REQUIREMENT:
Find the line containing "The height and width of the screenshot is (737, 808)." in the listing below; reproduce it and every line after, exactly. Skip pictures.

RECORDS FOR THIS EXERCISE:
* * *
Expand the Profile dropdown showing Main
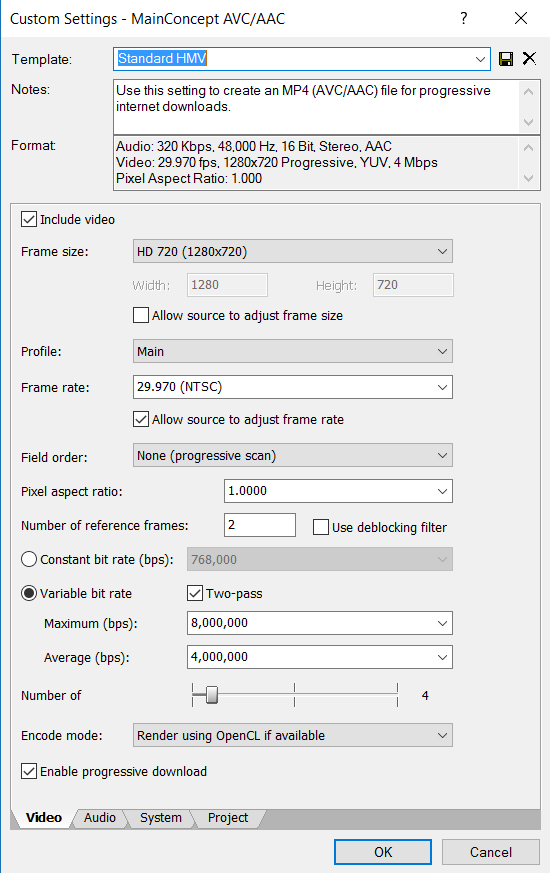The height and width of the screenshot is (873, 550). click(293, 351)
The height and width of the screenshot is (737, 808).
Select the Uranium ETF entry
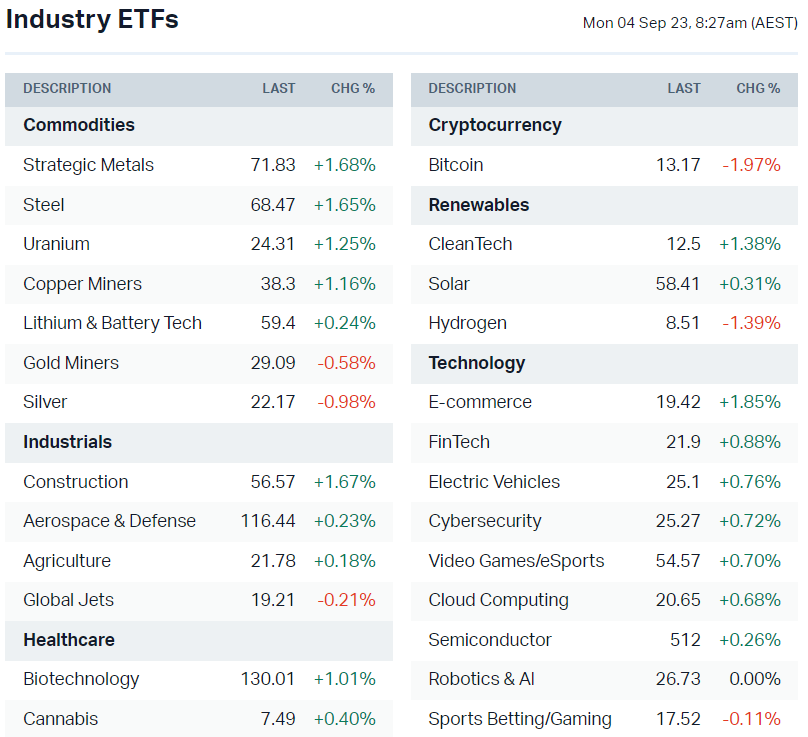[x=56, y=244]
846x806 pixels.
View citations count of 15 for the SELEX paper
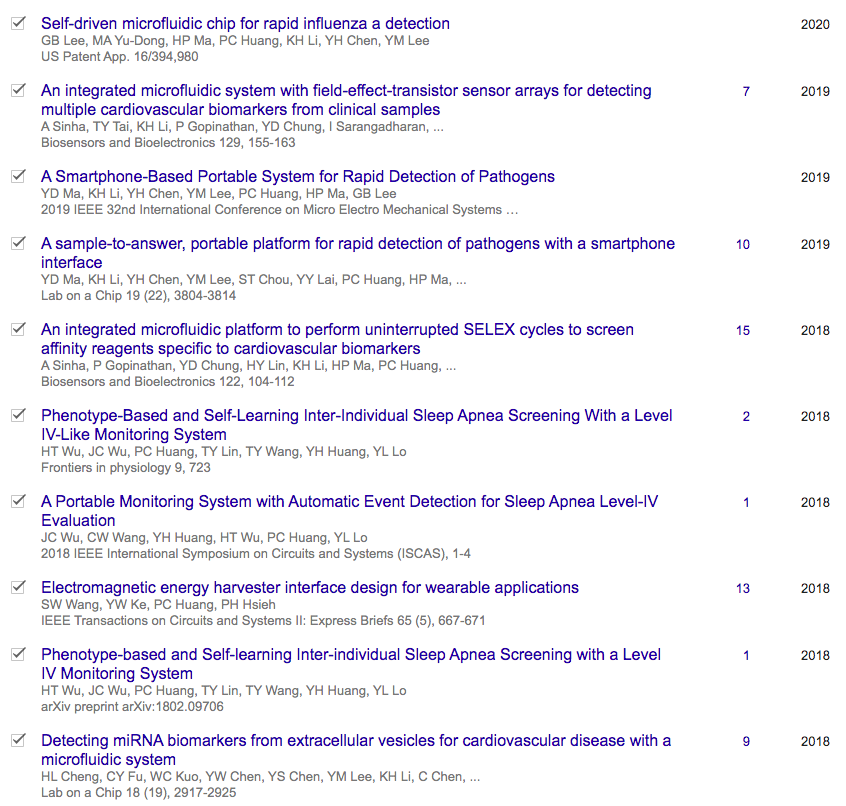click(745, 329)
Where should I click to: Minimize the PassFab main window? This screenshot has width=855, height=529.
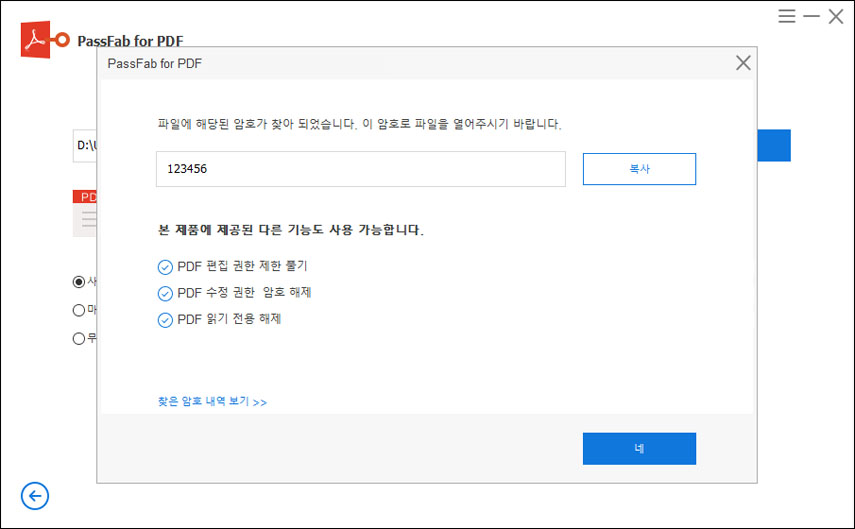[812, 16]
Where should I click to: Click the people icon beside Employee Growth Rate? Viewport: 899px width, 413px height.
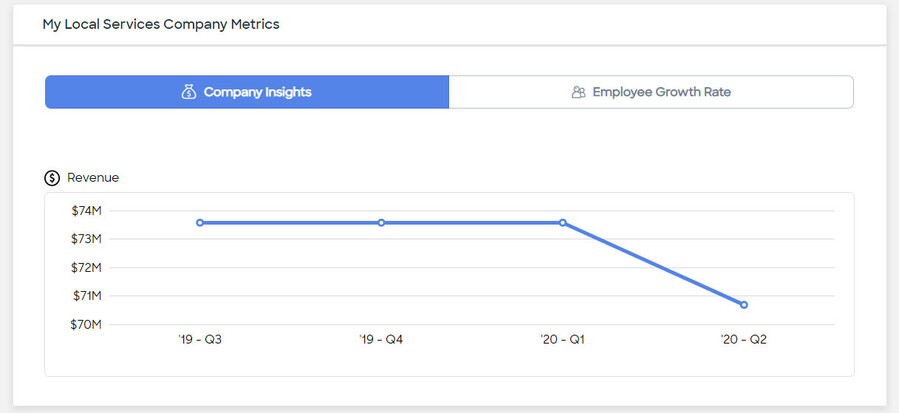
* * *
TASK ANSWER:
The height and width of the screenshot is (737, 808).
Select the Uranium ETF entry
[x=56, y=244]
846x806 pixels.
View citations count of 15 for the SELEX paper
click(745, 329)
Where should I click to: Minimize the PassFab main window? This screenshot has width=855, height=529.
[812, 16]
Where should I click to: Click the people icon beside Employee Growth Rate? Viewport: 899px width, 413px height.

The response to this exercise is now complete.